Il démunit l’autre de ses capacités ce qui crée de la dépendance. De plus, il fait des choses dont il n’a pas forcément ni l’envie ni la capacité.
Ce rôle induit une prise de pouvoir ou de contrôle.
Voici quelques questions utiles à se poser pour discerner si nous sommes en train de jouer.
Le Persécuteur
Sommes-nous en "+ +" (je suis digne/valeureux, tu es digne/valeureux) ?
Suis-je en train d'exercer du contrôle?

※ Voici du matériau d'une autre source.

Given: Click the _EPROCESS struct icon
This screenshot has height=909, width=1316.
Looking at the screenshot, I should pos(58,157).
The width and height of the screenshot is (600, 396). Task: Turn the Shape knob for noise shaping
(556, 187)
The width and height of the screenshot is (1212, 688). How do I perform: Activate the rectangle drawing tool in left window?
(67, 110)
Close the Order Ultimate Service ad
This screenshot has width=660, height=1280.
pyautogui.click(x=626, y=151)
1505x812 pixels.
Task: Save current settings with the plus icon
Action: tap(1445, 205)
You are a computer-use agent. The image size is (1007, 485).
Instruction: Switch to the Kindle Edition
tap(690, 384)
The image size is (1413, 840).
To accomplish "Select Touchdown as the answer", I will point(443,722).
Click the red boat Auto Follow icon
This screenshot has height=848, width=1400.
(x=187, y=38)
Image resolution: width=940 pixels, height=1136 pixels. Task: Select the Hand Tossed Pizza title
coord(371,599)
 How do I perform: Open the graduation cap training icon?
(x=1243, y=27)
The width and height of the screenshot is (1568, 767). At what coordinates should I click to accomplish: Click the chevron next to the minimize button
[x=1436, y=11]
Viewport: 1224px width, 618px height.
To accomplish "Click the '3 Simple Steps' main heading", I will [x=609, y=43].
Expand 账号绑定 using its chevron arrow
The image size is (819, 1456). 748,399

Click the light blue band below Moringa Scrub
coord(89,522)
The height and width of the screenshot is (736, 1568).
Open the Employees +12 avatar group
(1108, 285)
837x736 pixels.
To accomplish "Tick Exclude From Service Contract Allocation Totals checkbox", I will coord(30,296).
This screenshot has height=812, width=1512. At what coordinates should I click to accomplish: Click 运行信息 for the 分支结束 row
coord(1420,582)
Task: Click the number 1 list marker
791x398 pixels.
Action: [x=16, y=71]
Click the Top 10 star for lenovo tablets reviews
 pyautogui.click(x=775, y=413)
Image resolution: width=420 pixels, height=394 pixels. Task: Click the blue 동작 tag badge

Si oui, que dit mon besoin de contrôle?
Quelles sont les frustrations, blessures cachées derrière mon agressivité?
Suis-je en train de régler le problème par la force ou la manipulation?
Le Sauveteur
En ai-je l’envie et les capacités ?
Me l’a-t-on demandé ?
Est-ce que chacun fait la moitié ou un bout du chemin ?
Quel bénéfice ai-je à garder ce rôle (contrôle, pouvoir, dépendance) ?
La Victime
Quelles sont mes ressources ?
Que puis-je faire comme petit pas ?
Quelle est mon besoin, ma demande, mon potentiel d'action ?
En quoi ce rôle me permet de maintenir un contrôle sur l'autre en lui faisant croire qu'il est indispensable et que je ne peux rien sans lui ?
En termes de communication et pour avoir des pistes de communication très concrètes, le modèle de la communication non verbale (CNV) de Marshall Rosenberg est très puissant:
J'observe et je relève les faits
J'énonce mon ressenti
Je me connecte à mon besoin
Je fais une demande claire
Je vous rends attentif/ve que certains jeux psychologiques vont très loin et peuvent mettre la vie psychologique ou physique en danger. Il est très difficile d'en sortir tant la manipulation est importante.
Demandez un soutien pour trouver une issue !
Références
«Des jeux et des hommes», Berne E.
«Le triangle dramatique - De la manipulation à la compassion», Karpman S.
«Le grand livre de l’Analyse Transactionnelle», Brécard F. et Hawkes L.
«Les mots sont des fenêtre», Rosenberg M. B.



En thérapie systémique, la solution réside dans l'adoption d'une position méta, c'est-à-dire l'observation neutre de ses propres interactions. La communication non violente (CNV) de Marshall Rosenberg offre des outils pratiques pour formuler des demandes claires sans tomber dans le blâme. On peut faire un retour à la boutique. Assumer la responsabilité de ses émotions brise le cycle dramatique et favorise des relations authentiques et saines, tant au travail qu'en famille.